▶ _Directions_: What is needed is an exact transcription of the line containing "Restore down the terminal window" and every line after it through the end of the entries below, with no pictures.

——

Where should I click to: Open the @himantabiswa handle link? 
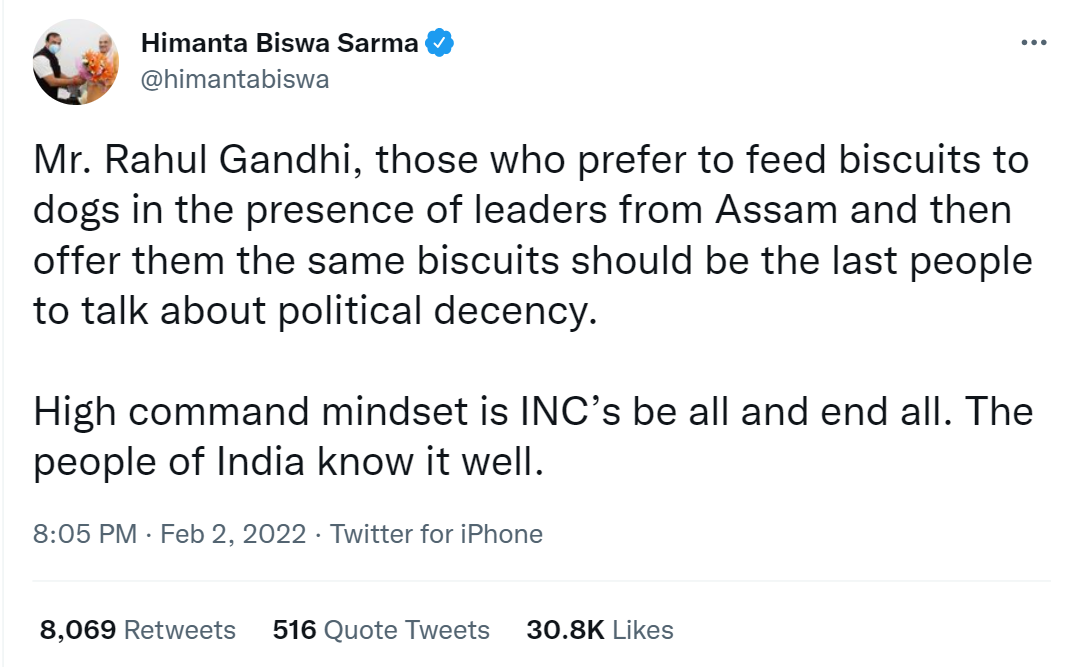[x=235, y=80]
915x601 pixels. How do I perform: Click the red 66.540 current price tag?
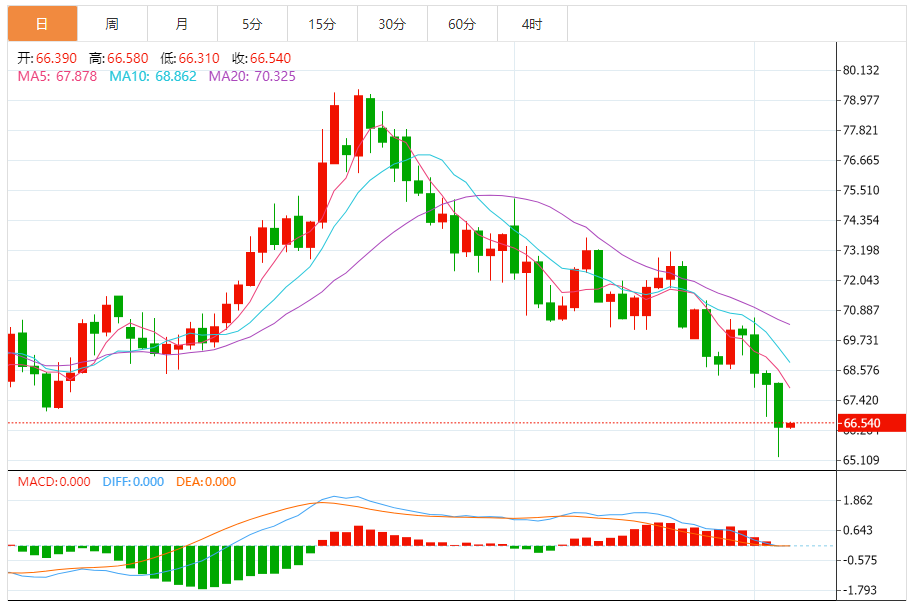[x=872, y=423]
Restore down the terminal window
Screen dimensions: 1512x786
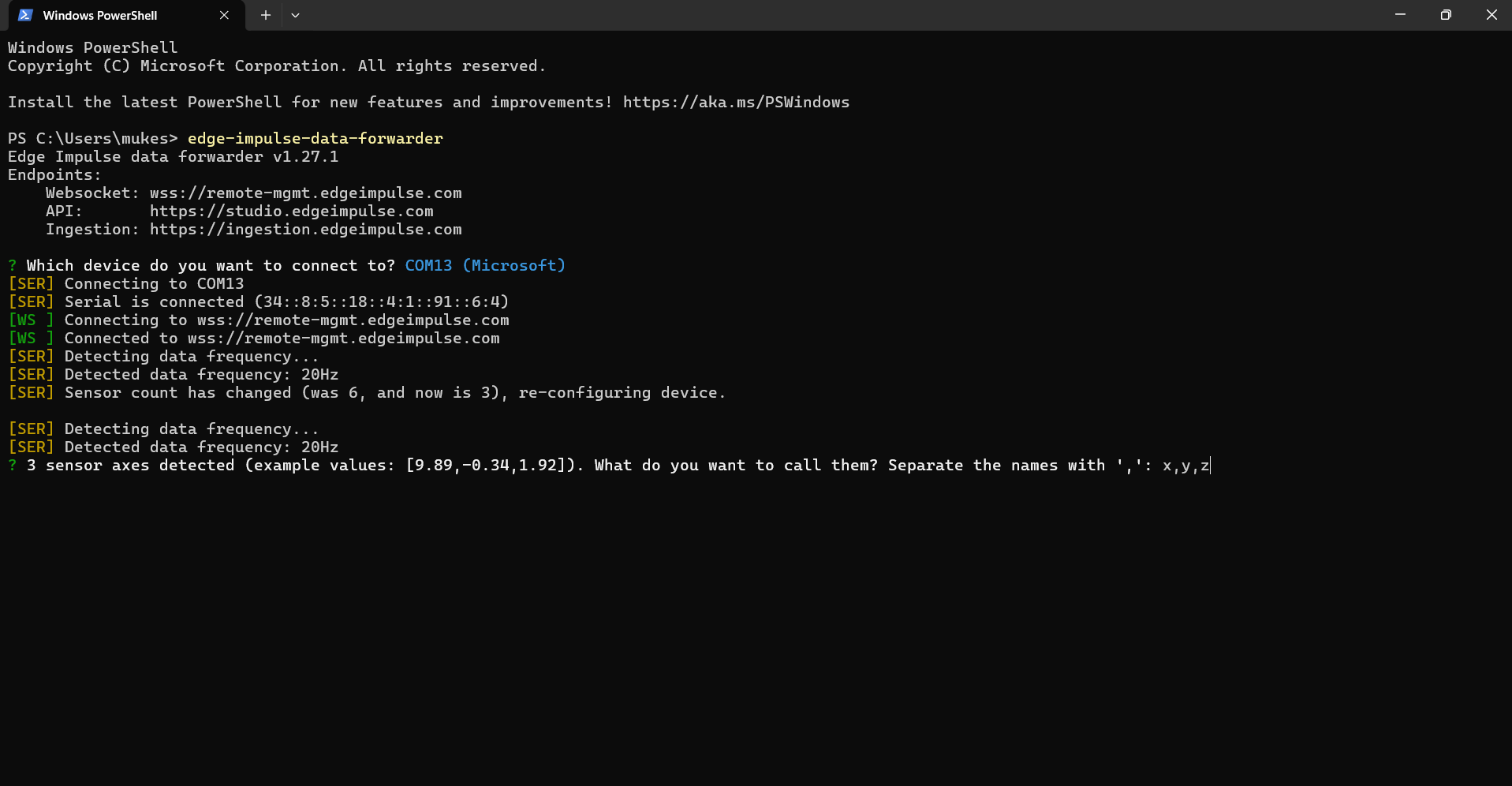click(1446, 15)
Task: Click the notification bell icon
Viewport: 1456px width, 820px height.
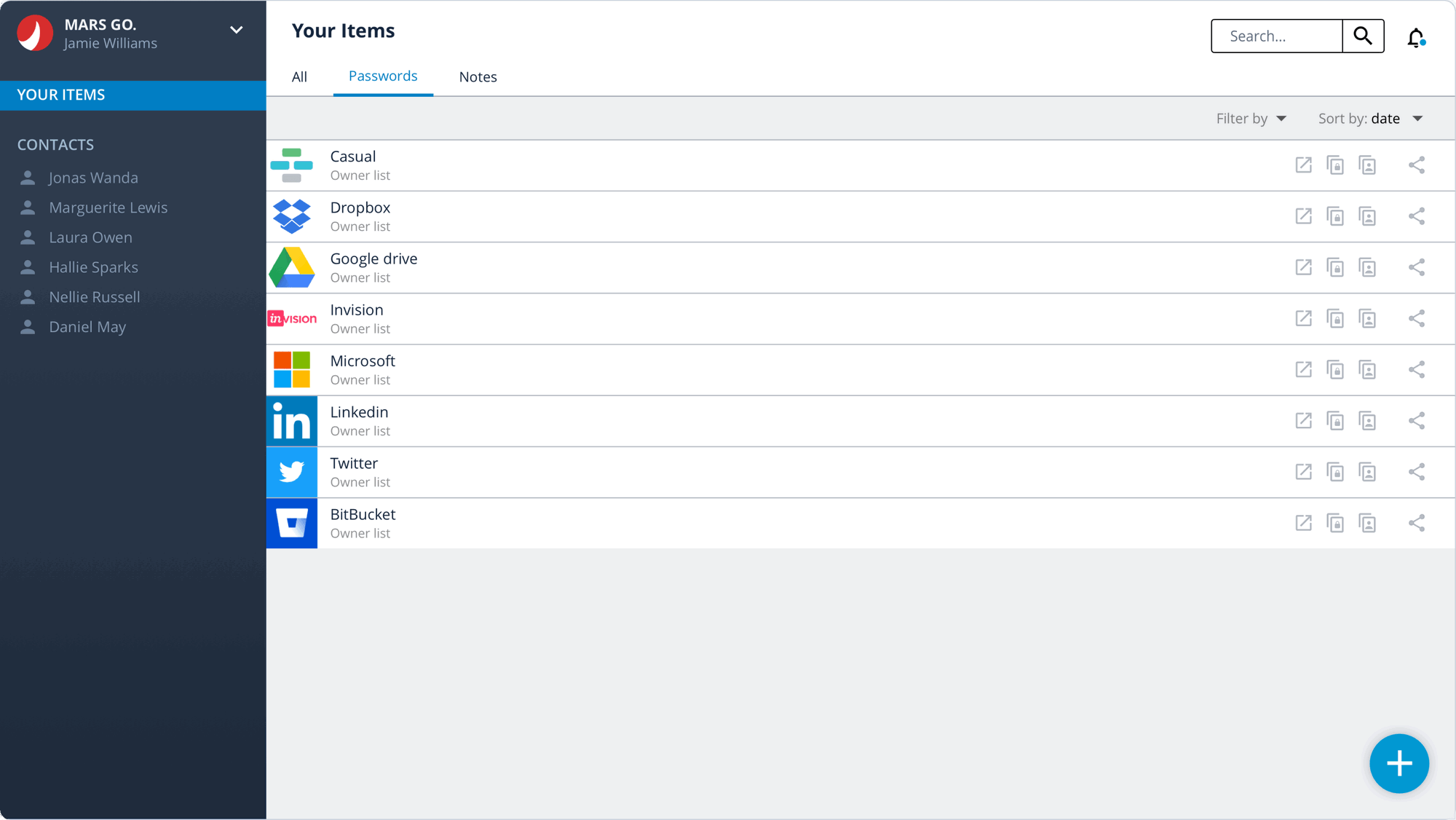Action: (x=1416, y=36)
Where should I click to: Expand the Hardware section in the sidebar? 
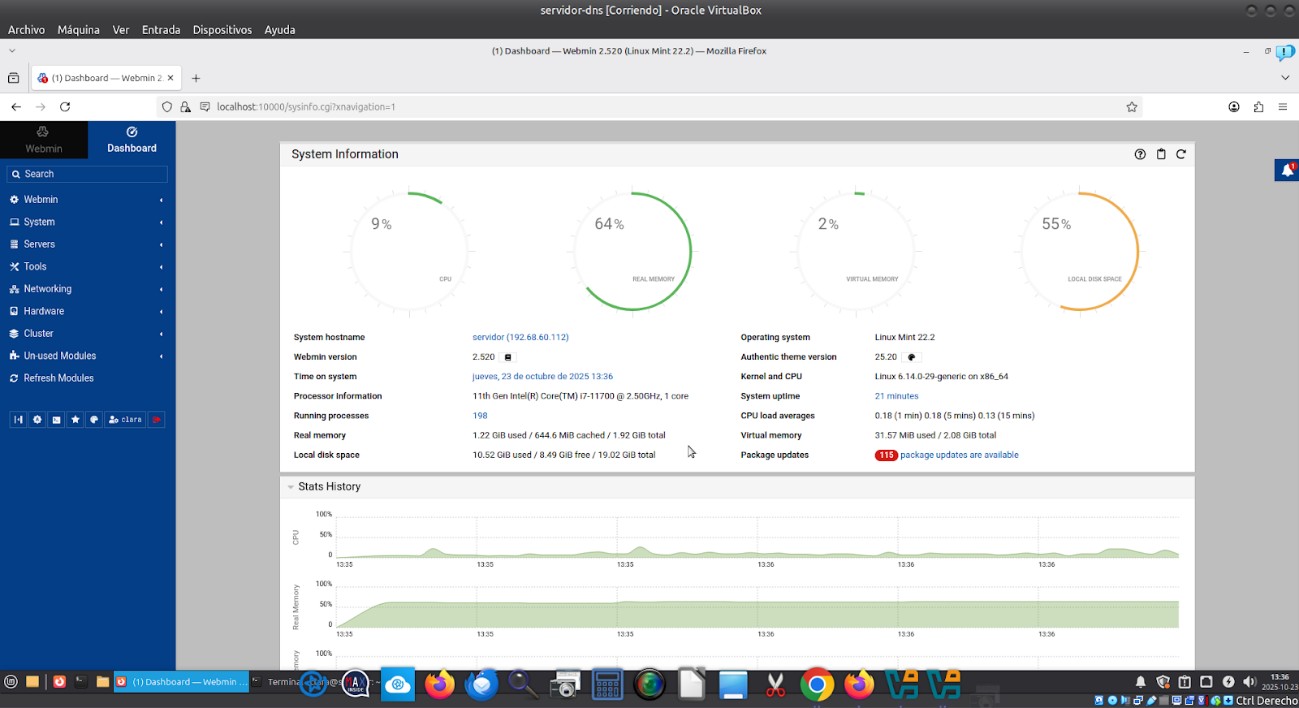(44, 311)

——

▶ _Exercise answer_:
Restore down the terminal window
Screen dimensions: 1512x786
click(1446, 15)
Task: Click the notification bell icon
Viewport: 1456px width, 820px height.
Action: (x=1416, y=36)
Where should I click to: Expand the Hardware section in the sidebar? 
(44, 311)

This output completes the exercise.